Sure, I was imagining not a percentage of the revenue, but plans based on how much revenue they are making with their SaaS tool. Ex.: If you make more than 10k MRR, you need to be on the Business plan.
I should have been more clear that I meant a linkage with revenue, which does not necessarily need to be a percentage. This helps at the high end and low end. Just quickly noodling this, I might define buckets based on revenue:

- free until revenue hits $X/mo (versus # of customers, this better tracks ability to pay)

- buckets defined as revenue of $X-$Y pays $Z

- max revenue tier is $X/mo, BUT

- pricing can go higher with more value-added services. Really common examples: SSO, Salesforce integration, QuickBooks integration, we'll call customers to find out why they churned, we'll proactively handle renewals of your customers who pay by PO (this is a PITA), and other things your $$$$$ customers will ask for.

Also: no pricing model will work for every one of your potential customers. And it's easier to lower prices than raise them.

> after having built N billing portals in the past

Quick question. Any recommendations for a "wallet library" for a web-app side project (either JS or Java backend) ?

Basically we want to take payments from users, charge the wallet for certain operations, and show history and balance.

I am not even sure what to google to find this.

Any pointers appreciated.

Any ledger software could fit the bill here, double entry journal.
I like how you've generated "terms of service" & "privacy policy". But why not add those to your website, as opposed to 3rd party links?
We used third-party services to generate that, and that's why we redirect.
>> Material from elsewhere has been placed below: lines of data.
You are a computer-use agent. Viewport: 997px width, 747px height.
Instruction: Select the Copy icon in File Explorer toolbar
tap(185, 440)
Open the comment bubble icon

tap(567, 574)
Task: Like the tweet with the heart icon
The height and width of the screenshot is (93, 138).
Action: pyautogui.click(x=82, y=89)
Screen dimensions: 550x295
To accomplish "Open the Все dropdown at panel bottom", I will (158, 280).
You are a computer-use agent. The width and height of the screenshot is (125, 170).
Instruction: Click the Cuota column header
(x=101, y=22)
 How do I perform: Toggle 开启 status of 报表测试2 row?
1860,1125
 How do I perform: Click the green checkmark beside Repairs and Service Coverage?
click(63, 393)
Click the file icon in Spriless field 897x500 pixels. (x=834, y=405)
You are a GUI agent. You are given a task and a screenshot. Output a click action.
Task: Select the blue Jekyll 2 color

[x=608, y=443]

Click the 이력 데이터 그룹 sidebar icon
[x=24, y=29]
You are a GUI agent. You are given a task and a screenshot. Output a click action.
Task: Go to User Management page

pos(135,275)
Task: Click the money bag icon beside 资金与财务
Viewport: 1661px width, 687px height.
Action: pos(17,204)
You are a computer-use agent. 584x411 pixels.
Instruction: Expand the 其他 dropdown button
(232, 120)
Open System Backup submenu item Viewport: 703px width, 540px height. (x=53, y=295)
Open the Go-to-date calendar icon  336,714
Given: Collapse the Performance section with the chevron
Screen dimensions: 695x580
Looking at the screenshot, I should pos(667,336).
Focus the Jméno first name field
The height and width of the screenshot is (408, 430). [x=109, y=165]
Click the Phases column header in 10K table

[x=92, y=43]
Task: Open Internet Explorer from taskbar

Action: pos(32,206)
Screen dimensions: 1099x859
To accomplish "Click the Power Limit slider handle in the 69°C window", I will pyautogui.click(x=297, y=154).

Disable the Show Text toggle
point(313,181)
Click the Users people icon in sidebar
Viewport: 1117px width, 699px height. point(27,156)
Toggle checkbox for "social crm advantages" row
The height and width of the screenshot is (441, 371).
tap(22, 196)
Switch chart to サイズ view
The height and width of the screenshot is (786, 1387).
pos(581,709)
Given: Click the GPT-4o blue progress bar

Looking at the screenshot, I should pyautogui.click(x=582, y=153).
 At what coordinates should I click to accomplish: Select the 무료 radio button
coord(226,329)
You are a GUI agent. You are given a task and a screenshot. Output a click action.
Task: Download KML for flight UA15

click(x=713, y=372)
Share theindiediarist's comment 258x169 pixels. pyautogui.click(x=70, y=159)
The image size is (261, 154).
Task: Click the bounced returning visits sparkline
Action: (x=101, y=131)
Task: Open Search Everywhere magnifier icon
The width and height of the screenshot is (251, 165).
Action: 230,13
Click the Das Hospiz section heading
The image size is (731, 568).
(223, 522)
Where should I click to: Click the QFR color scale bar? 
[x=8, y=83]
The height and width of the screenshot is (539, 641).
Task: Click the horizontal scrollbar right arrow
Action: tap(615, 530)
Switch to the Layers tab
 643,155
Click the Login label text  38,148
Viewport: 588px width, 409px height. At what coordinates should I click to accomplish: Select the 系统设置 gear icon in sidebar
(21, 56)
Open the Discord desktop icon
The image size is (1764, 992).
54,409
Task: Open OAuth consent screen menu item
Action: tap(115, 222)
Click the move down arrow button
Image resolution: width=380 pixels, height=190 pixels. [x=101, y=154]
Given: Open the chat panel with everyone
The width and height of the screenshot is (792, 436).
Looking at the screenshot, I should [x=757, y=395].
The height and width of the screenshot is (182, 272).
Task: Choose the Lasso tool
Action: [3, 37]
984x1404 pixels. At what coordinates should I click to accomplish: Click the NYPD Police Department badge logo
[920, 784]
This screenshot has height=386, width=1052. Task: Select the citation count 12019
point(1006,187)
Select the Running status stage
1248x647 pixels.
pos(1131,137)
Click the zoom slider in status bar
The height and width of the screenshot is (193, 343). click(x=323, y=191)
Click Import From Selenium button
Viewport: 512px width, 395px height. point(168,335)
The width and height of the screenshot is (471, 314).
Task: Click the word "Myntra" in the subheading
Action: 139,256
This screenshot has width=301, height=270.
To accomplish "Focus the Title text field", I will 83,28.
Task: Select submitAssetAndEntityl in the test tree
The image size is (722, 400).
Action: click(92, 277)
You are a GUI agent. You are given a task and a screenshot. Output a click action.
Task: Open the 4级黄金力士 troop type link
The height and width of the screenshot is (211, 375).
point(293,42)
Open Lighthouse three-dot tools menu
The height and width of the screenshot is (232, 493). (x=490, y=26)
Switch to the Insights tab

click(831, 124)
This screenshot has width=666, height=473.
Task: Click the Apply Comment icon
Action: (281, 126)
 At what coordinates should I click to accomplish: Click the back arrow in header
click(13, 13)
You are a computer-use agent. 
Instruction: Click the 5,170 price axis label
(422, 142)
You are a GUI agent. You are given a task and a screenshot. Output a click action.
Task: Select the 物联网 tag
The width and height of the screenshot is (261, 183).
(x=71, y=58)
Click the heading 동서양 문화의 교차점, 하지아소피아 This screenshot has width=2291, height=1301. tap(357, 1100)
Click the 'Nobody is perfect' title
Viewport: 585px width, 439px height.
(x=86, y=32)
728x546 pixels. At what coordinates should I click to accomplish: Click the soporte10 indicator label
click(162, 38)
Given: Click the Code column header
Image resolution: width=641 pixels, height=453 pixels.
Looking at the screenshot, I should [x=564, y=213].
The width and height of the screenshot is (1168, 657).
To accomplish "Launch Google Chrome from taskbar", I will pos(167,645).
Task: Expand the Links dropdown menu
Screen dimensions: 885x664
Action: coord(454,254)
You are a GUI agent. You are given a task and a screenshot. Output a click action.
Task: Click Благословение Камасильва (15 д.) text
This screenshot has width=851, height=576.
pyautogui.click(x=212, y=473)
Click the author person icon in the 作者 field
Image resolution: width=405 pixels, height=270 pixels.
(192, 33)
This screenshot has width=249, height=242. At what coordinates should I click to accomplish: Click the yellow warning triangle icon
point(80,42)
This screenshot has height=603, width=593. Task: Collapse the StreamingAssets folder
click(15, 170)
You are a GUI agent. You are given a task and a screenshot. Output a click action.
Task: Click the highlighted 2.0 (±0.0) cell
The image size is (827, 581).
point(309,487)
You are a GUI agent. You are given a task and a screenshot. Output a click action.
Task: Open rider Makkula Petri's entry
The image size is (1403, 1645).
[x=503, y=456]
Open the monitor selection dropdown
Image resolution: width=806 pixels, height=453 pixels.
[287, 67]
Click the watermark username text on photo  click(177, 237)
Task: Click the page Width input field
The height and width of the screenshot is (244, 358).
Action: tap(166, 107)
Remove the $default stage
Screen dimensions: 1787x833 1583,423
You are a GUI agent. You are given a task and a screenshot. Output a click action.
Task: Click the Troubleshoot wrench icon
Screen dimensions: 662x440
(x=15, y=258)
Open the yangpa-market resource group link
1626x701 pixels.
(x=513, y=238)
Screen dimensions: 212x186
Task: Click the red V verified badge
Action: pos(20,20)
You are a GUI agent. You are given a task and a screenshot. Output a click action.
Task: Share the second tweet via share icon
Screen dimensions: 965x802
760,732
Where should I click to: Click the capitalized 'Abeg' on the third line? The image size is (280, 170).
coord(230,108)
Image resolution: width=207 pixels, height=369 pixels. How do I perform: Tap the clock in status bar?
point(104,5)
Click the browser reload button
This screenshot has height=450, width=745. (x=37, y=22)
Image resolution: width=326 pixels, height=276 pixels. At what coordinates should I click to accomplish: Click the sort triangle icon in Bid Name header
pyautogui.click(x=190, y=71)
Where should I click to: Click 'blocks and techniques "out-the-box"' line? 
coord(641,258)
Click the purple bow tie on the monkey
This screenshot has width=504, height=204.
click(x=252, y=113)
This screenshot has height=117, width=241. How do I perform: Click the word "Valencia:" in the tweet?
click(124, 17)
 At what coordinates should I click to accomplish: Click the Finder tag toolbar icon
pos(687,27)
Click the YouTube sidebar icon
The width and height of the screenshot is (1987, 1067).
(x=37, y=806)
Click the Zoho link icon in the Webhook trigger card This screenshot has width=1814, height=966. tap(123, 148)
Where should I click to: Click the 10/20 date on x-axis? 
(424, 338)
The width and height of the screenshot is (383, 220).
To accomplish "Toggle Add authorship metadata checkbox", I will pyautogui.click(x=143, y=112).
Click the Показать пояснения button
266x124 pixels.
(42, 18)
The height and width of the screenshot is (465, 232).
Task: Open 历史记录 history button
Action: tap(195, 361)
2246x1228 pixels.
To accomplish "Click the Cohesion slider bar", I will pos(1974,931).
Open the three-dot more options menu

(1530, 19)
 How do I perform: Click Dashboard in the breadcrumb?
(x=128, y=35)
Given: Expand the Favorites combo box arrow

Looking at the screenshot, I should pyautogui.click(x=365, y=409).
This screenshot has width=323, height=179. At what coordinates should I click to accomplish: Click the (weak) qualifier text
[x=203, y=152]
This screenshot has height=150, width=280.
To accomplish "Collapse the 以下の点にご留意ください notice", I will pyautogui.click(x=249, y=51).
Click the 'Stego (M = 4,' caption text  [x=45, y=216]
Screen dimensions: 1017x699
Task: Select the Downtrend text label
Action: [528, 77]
We are looking to migrate that to our end in the future. Thanks for the question!
Really cool concept, thanks for sharing. :)

Small nitpick, but there's an extra l at the end of "renewal" in the mockup. The capitalization of "Next Subscription renewall" is also a bit off-- maybe consider "Renews on:" or "Next renewal"?

On the pricing side, I definitely agree with runako. Prices are much easier to lower than raise, and so you should experiment early on with the higher end.

Thanks for the feedback! I will fix those typos.
What stack does it uses? Where is it hosted? Whag services does it uses?
The stack is Rails, React and GraphQL. We are using Heroku for hosting right now, but we are looking to move to AWS.
Do you (plan to) support (multiple) one-time billings ?

I am kinda of looking for a library to manage each customer billings and balance

Nitpick but for the embed snippet, why not this simpler snippet?

    <script src="https://app.pubilling.io/sdk.js" async></script>
Thanks! I basically checked how other embeddable companies are doing, but you are right, I think it could be simpler now, thanks!